→ WHAT YOU NEED TO DO: From the line with "Знаки зодиака (1064, 221)" to the line with "Fill 'er up (651, 1045)", retype every line exactly, including those two, and leave out the rest of the data below.

→ AVAILABLE DATA:
==*==
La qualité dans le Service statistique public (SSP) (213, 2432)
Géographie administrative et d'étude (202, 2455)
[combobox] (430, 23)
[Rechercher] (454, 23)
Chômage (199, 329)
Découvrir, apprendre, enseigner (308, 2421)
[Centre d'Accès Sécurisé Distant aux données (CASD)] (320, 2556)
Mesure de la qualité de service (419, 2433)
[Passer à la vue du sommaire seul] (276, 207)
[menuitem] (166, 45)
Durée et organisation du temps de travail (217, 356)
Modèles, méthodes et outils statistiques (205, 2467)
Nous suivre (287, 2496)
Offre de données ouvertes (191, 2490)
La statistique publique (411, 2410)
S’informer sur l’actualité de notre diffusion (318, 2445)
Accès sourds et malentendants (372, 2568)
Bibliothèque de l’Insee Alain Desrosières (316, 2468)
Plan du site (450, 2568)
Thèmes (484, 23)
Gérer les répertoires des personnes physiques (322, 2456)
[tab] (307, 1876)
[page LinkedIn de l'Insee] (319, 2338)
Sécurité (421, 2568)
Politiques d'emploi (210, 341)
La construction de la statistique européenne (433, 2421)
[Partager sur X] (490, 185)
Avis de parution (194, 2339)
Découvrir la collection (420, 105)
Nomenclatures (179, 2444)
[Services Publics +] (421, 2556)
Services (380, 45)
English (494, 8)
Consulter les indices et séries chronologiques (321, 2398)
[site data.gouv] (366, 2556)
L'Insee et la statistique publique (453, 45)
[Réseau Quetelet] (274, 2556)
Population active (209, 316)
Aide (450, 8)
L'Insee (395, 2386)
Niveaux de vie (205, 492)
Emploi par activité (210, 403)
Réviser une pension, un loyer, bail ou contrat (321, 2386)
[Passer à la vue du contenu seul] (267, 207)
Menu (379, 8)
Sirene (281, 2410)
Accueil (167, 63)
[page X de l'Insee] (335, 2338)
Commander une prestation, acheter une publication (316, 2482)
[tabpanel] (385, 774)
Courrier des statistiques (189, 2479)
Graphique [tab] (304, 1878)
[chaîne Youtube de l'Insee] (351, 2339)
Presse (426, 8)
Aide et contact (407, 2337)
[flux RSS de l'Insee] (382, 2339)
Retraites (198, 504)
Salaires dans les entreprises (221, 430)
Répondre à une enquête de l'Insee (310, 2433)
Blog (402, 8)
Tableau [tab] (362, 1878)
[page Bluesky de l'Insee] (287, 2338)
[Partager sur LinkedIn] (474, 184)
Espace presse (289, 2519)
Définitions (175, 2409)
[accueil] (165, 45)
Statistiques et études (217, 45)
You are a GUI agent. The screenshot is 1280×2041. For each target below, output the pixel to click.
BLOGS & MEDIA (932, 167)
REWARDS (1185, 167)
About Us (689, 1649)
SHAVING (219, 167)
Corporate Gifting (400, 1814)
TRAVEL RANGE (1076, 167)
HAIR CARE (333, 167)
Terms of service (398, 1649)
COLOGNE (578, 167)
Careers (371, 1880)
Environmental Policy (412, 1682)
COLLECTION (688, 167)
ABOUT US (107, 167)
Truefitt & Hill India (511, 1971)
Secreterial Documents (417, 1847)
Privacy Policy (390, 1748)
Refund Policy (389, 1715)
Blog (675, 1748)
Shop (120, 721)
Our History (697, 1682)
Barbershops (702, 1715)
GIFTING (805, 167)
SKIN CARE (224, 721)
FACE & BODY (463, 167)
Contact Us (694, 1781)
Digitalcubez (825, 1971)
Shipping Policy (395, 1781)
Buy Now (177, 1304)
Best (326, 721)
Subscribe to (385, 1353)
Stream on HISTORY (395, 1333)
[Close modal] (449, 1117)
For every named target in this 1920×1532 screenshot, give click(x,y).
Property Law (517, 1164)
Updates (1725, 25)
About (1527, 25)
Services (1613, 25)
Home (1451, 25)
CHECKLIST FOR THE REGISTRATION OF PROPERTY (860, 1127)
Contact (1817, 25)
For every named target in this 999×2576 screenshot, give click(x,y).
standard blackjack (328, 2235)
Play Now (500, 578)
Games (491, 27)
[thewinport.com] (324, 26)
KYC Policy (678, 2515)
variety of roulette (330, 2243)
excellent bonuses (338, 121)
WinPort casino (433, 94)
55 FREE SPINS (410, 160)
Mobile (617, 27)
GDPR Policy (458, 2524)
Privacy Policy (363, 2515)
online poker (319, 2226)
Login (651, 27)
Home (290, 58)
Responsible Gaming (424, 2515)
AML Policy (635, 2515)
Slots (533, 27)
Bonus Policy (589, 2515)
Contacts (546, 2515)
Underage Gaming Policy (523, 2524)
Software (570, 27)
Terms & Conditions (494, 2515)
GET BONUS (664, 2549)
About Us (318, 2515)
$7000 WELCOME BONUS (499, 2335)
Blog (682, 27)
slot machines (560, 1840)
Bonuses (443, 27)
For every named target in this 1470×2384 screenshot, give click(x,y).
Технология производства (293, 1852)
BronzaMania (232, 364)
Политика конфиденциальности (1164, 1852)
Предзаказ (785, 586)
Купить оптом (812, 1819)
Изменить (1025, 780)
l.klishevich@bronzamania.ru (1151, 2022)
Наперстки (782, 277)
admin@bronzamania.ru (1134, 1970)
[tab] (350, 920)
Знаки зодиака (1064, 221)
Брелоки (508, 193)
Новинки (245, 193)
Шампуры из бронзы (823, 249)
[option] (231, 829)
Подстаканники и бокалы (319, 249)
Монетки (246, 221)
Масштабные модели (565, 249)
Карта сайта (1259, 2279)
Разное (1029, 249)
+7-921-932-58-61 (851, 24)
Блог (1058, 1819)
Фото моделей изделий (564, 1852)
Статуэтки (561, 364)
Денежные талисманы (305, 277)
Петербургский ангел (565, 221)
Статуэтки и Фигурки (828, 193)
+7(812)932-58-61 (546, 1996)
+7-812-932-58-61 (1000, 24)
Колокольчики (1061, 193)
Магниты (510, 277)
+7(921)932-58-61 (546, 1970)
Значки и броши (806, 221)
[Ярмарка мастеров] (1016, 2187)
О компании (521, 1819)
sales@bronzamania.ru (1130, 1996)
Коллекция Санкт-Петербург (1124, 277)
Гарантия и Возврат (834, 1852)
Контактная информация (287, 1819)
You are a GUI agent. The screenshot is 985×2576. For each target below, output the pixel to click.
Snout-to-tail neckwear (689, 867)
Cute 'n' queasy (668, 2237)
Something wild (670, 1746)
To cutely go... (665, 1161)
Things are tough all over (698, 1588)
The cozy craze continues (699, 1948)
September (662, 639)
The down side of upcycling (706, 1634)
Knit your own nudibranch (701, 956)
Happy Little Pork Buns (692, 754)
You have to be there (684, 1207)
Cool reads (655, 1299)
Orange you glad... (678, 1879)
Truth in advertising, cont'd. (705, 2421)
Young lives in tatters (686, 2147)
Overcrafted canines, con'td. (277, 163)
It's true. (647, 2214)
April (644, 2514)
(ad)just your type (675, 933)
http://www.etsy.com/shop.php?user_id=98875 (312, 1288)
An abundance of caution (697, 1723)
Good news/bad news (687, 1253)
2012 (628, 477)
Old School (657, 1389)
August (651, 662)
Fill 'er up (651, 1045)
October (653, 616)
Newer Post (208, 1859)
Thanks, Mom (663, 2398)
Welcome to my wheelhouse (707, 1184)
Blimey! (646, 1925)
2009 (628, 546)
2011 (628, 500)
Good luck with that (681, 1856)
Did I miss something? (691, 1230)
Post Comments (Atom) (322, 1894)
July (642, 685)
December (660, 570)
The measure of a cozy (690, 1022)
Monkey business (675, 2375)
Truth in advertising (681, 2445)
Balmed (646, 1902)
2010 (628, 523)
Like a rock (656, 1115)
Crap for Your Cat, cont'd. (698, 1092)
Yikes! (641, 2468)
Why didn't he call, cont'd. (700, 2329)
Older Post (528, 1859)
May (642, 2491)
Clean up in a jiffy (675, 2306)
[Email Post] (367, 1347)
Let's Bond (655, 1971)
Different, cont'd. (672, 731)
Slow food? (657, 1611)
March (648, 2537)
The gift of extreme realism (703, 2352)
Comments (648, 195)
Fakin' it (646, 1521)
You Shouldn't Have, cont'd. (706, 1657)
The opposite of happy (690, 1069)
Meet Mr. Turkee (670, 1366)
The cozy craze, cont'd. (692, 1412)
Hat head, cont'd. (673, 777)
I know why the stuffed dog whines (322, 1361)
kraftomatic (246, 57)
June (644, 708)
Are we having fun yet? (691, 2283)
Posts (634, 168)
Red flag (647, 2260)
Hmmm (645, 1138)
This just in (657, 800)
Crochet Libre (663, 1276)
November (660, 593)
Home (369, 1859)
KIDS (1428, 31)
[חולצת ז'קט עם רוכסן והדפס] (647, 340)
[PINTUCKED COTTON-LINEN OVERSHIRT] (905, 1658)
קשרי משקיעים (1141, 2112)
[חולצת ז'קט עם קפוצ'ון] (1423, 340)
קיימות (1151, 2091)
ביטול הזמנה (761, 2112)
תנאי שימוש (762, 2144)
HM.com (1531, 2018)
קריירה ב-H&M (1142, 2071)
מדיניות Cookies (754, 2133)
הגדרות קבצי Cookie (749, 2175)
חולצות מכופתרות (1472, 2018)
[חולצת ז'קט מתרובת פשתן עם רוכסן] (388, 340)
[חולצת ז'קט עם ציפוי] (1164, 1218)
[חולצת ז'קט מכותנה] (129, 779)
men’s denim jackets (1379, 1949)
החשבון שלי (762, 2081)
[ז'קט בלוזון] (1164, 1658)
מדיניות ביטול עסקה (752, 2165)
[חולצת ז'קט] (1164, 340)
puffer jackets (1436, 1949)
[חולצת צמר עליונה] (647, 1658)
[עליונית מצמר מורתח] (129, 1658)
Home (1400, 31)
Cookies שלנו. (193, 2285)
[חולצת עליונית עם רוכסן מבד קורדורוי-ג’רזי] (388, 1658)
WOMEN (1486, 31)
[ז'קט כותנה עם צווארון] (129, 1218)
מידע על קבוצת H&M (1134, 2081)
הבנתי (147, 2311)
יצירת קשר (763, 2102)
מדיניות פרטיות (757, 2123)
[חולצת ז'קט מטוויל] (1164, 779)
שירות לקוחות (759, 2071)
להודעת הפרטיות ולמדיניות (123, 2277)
==*==
→ SOLVED PROBLEM:
Знаки зодиака (1064, 221)
Брелоки (508, 193)
Новинки (245, 193)
Шампуры из бронзы (823, 249)
[option] (231, 829)
Подстаканники и бокалы (319, 249)
Монетки (246, 221)
Масштабные модели (565, 249)
Карта сайта (1259, 2279)
Разное (1029, 249)
+7-921-932-58-61 (851, 24)
Блог (1058, 1819)
Фото моделей изделий (564, 1852)
Статуэтки (561, 364)
Денежные талисманы (305, 277)
Петербургский ангел (565, 221)
Статуэтки и Фигурки (828, 193)
+7(812)932-58-61 (546, 1996)
+7-812-932-58-61 (1000, 24)
Колокольчики (1061, 193)
Магниты (510, 277)
+7(921)932-58-61 (546, 1970)
Значки и броши (806, 221)
[Ярмарка мастеров] (1016, 2187)
О компании (521, 1819)
sales@bronzamania.ru (1130, 1996)
Коллекция Санкт-Петербург (1124, 277)
Гарантия и Возврат (834, 1852)
Контактная информация (287, 1819)
You are a GUI agent. The screenshot is 985×2576. For each target below, output the pixel to click.
Snout-to-tail neckwear (689, 867)
Cute 'n' queasy (668, 2237)
Something wild (670, 1746)
To cutely go... (665, 1161)
Things are tough all over (698, 1588)
The cozy craze continues (699, 1948)
September (662, 639)
The down side of upcycling (706, 1634)
Knit your own nudibranch (701, 956)
Happy Little Pork Buns (692, 754)
You have to be there (684, 1207)
Cool reads (655, 1299)
Orange you glad... (678, 1879)
Truth in advertising, cont'd. (705, 2421)
Young lives in tatters (686, 2147)
Overcrafted canines, con'td. (277, 163)
It's true. (647, 2214)
April (644, 2514)
(ad)just your type (675, 933)
http://www.etsy.com/shop.php?user_id=98875 (312, 1288)
An abundance of caution (697, 1723)
Good news/bad news (687, 1253)
2012 (628, 477)
Old School (657, 1389)
August (651, 662)
Fill 'er up (651, 1045)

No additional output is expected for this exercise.